### RECORDED DATA
>> Begin

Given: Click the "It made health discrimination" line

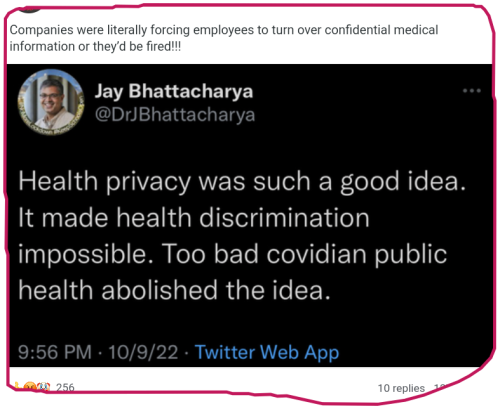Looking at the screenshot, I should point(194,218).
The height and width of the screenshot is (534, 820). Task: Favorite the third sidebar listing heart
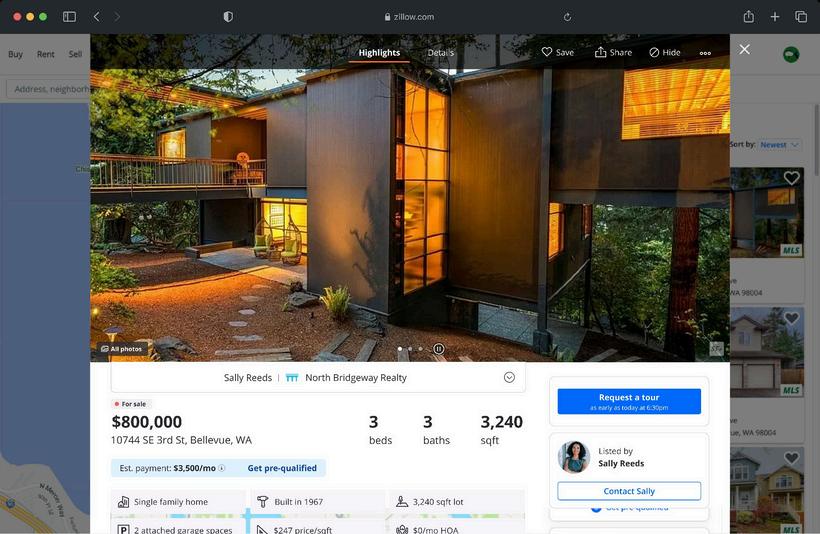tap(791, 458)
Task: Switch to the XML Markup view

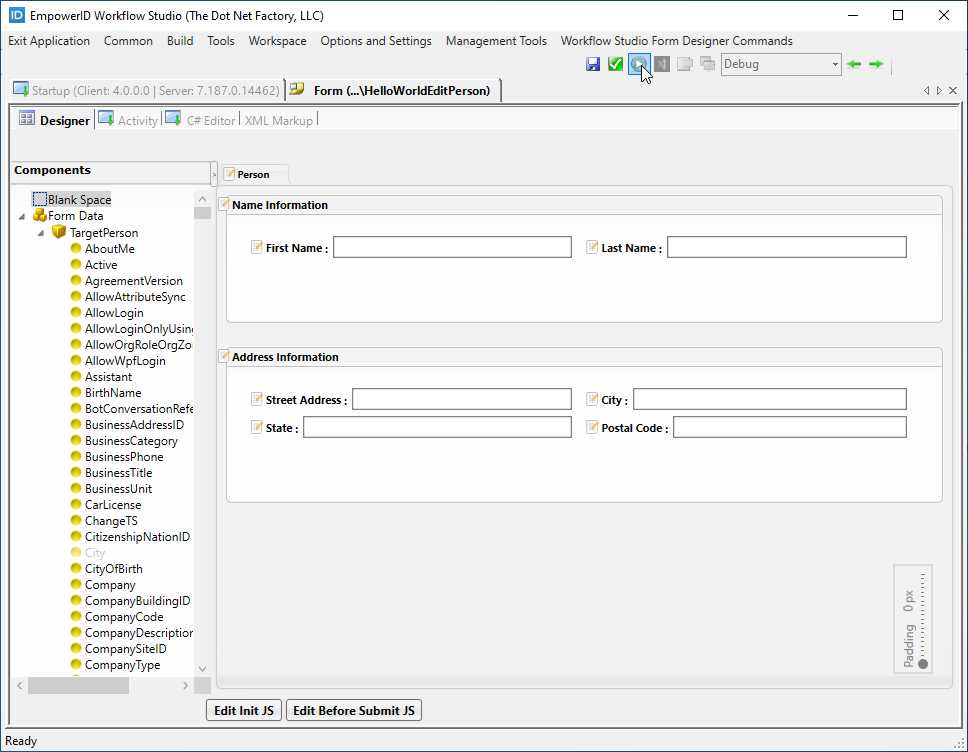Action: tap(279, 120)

>> End

### DESCRIPTION OF THE TASK
Can you recast the lines of the items above as a numbered list, skipping the blank lines and leaving out the pictures?

### RESPONSE TO THE EXERCISE
1. Given: Click the "It made health discrimination" line
2. Looking at the screenshot, I should point(194,218).
3. The height and width of the screenshot is (534, 820). Task: Favorite the third sidebar listing heart
4. tap(791, 458)
5. Task: Switch to the XML Markup view
6. Action: tap(279, 120)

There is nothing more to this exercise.